Elevated levels of Galectin 3, hGal-3 are found in a wide range of neoplasms, and expression was shown to be associated in some tumor cell systems with metastases.
Galectin-3 has been shown to be involved in cell adhesion and activation of immune cells and plays a significant role in cell to extracellular matrix interactions. High levels of galectin-3 in metastatic cancer cells suggest an impact on metastasis formation.
Galectin 3 and the blood group precursor and tumor associated carbohydrate T antigen play a leading role in docking breast and prostate cancer cells onto endothelium. Importantly, T antigen-bearing glycoproteins are also capable of mobilizing galectin-3 to the surface of endothelial cells, thus priming them for harboring metastatic cancer cells.
Galectin 3 mediates genistein-induced G(2)/M arrest and inhibits apoptosis. It has a binding capacity for various glycoconjugates including IgE.
The role of galectin-3 in endocytosis of advanced glycation end products and modified low density lipoproteins
Biochem Biophys Res Commun. 2001 Feb 2;280(4):1183-8.

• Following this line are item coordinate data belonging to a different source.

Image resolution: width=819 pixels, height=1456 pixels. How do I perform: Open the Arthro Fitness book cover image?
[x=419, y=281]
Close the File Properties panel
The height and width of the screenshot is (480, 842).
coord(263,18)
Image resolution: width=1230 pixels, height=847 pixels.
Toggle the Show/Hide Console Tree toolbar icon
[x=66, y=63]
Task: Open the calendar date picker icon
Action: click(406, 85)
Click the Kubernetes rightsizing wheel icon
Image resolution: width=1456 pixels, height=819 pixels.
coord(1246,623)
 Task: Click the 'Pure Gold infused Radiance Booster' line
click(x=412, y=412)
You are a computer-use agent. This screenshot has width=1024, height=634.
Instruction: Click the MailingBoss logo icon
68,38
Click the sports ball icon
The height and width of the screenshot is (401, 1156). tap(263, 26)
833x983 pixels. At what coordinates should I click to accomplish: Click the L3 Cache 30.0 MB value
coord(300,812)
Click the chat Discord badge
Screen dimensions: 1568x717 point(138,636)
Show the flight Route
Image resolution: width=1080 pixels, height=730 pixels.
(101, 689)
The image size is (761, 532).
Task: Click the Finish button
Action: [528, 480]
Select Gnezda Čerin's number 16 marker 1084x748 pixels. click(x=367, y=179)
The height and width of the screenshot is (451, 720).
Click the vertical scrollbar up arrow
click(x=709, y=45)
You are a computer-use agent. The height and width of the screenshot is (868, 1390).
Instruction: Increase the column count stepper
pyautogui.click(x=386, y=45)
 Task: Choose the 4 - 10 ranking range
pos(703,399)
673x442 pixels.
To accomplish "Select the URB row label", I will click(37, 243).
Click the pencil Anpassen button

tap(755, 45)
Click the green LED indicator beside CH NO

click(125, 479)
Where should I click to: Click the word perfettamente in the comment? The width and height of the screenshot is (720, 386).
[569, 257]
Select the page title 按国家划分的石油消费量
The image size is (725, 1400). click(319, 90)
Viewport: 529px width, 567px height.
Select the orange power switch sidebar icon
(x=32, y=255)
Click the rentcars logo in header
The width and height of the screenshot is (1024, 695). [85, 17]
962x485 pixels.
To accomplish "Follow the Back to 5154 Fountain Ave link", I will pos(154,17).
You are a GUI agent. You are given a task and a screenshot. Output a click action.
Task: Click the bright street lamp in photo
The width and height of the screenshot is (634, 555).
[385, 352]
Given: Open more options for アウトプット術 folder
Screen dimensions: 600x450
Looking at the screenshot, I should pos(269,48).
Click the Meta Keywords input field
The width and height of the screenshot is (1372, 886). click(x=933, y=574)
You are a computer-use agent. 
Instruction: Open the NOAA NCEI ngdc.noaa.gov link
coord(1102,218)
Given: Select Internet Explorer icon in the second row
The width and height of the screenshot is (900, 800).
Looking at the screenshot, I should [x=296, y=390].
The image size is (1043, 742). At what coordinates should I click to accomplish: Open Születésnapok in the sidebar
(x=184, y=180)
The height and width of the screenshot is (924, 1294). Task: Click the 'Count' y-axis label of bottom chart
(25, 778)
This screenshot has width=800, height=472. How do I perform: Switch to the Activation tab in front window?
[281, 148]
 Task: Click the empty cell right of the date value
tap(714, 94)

Zhu W, Sano H, Nagai R, Fukuhara K, Miyazaki A, Horiuchi S.
- Galectin-3, a member of beta-galactoside-binding lectin family, is suggested to be an AGE-receptor. To examine this possibility, we prepared CHO cells overexpressing human galectin-3 (galectin-3-CHO cells). Galectin-3-CHO cells showed a specific and saturable binding to (125)I-AGE-BSA with Kd of 3.1 microg/ml. (125)I-AGE-BSA was endocytosed by galectin-3-CHO cells and underwent lysosomal degradation. The endocytosis of (125)I-AGE-BSA was inhibited not only by unlabeled AGE-BSA but also by acetylated LDL and oxidized LDL, ligands for the scavenger receptor family. Furthermore, (125)I-oxidized LDL and (125)I-acetylated LDL were actively endocytosed by galectin-3-CHO cells and the incubation with acetyl-LDL led to intracellular accumulation of cholesteryl esters, indicating the role of galectin-3 in endocytosis of AGE-proteins and modified LDLs. Since galectin-3 was localized and up-regulated in foam cells at human atherosclerotic lesions, the present results suggest that galectin-3 plays an important role in formation of atherosclerotic lesions in vivo, by modulating endocytic uptake of AGE-proteins and modified LDLs.